### TASK OBJECTIVE
Extract each line of the entries below that contains the string "resolution", matching case exactly.

### ENTRIES SHOWN
☆ ☆ ☆
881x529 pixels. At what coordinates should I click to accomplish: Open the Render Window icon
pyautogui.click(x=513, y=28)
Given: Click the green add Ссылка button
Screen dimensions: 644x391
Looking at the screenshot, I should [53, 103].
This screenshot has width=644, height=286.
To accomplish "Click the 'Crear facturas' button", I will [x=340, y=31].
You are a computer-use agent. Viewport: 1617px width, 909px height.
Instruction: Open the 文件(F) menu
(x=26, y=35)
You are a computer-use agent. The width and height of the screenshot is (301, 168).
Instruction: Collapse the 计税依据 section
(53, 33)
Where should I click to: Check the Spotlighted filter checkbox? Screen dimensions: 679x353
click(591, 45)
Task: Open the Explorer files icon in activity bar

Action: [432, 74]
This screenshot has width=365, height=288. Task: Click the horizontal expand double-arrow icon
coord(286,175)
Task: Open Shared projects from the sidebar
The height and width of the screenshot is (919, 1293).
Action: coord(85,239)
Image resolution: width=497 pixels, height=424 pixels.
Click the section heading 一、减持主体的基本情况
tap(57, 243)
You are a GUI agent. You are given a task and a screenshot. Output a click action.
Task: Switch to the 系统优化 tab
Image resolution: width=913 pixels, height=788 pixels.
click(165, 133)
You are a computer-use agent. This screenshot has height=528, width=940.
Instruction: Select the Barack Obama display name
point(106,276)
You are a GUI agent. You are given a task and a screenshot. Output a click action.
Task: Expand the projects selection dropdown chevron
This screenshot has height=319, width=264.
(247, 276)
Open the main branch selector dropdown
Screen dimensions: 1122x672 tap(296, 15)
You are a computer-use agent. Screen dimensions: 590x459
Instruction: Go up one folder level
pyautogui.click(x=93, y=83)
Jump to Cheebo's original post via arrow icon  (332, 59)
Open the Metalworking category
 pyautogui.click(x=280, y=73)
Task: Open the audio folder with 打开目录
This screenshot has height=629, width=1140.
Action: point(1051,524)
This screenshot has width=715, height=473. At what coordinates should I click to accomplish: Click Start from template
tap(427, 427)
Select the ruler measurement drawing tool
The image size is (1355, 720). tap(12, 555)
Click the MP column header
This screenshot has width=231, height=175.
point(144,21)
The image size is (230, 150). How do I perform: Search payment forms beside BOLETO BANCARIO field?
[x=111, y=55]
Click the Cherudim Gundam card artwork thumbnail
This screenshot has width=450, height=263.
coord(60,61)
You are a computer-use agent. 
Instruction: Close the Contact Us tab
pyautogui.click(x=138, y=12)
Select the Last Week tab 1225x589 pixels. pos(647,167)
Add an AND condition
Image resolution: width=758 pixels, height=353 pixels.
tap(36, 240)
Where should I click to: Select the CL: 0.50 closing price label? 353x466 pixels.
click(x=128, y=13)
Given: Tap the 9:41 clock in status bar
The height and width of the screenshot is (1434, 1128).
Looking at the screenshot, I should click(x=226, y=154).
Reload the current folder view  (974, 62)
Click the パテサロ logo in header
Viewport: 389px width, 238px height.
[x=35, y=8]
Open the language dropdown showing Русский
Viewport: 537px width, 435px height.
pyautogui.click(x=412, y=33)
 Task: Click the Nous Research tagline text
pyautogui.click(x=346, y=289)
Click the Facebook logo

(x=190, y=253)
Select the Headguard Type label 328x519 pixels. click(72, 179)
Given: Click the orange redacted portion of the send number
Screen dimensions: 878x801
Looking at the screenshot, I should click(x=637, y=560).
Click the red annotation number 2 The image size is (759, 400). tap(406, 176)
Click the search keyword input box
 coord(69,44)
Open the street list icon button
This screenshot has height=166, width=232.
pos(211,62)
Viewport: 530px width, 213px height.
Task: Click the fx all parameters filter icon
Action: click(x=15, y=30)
☆ ☆ ☆
### EXPECTED ANSWER
Image resolution: width=497 pixels, height=424 pixels.
Image resolution: width=913 pixels, height=788 pixels.
Image resolution: width=758 pixels, height=353 pixels.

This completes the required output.